> Task statement:
Please find the lines in the following records that hold "header", and copy them.

***** Data section *****

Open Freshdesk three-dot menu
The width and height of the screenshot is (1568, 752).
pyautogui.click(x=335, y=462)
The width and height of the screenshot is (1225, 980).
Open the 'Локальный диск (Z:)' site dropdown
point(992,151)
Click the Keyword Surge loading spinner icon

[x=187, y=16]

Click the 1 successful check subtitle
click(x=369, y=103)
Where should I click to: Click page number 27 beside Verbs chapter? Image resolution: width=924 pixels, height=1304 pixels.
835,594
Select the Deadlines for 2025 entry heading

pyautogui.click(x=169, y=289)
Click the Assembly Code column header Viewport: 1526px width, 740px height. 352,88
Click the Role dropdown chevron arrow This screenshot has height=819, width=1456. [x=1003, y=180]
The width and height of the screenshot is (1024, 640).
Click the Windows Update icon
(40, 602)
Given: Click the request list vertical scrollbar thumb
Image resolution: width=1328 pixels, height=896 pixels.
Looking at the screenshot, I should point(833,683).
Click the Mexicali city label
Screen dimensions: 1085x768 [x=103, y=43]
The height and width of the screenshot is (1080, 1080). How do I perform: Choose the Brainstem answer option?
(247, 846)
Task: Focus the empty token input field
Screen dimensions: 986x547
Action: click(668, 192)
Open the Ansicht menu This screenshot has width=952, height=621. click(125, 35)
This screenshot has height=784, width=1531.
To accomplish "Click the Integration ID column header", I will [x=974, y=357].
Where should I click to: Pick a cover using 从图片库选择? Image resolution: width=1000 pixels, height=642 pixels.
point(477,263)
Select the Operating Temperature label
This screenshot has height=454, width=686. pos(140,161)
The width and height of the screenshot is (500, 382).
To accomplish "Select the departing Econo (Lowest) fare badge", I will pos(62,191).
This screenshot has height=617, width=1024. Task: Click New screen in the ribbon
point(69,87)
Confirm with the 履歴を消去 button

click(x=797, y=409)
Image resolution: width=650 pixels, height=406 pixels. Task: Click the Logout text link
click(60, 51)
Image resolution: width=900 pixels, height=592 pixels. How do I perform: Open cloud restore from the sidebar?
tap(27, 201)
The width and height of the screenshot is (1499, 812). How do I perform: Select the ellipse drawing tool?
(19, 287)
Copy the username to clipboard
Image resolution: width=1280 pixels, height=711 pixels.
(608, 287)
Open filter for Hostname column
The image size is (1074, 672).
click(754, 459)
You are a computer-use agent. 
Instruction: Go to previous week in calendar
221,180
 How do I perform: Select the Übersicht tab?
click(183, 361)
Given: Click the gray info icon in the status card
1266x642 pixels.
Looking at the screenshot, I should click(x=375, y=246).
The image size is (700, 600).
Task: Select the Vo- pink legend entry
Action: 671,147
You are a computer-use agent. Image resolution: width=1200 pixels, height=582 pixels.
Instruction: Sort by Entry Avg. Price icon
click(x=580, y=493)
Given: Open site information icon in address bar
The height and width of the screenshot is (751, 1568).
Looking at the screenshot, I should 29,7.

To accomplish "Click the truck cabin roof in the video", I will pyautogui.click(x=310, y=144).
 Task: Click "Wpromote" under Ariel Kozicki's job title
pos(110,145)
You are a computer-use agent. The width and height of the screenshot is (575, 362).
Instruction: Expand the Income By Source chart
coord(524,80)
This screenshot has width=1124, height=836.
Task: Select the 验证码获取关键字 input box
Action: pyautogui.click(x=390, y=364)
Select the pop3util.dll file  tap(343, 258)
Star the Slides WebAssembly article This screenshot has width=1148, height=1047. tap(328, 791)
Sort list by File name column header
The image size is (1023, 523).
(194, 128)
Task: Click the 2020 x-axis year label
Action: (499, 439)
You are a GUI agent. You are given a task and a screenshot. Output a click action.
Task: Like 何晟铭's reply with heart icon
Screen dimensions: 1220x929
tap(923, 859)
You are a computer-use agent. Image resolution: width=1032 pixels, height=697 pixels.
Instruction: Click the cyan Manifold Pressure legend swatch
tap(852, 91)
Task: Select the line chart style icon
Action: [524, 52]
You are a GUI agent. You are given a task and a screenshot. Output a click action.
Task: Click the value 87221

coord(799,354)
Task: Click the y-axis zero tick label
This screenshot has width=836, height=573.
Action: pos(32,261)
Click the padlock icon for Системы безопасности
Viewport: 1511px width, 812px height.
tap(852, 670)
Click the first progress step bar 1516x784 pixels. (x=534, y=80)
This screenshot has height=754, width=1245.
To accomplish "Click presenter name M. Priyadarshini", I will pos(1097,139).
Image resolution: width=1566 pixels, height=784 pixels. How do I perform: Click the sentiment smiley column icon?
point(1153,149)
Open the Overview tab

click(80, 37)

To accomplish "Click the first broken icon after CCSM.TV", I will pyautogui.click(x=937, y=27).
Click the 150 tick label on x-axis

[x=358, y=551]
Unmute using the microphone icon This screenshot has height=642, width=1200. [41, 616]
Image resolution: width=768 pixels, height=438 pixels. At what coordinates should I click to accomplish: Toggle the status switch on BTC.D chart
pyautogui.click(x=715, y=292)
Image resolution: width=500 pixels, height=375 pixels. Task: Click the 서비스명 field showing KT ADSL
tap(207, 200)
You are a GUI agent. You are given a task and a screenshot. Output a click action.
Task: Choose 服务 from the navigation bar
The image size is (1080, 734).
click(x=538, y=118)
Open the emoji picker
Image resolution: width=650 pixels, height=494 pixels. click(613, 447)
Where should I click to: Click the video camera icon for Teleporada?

*****

> Answer box:
Click the Assembly Code column header Viewport: 1526px width, 740px height. 352,88
To accomplish "Click the Integration ID column header", I will [x=974, y=357].
Sort list by File name column header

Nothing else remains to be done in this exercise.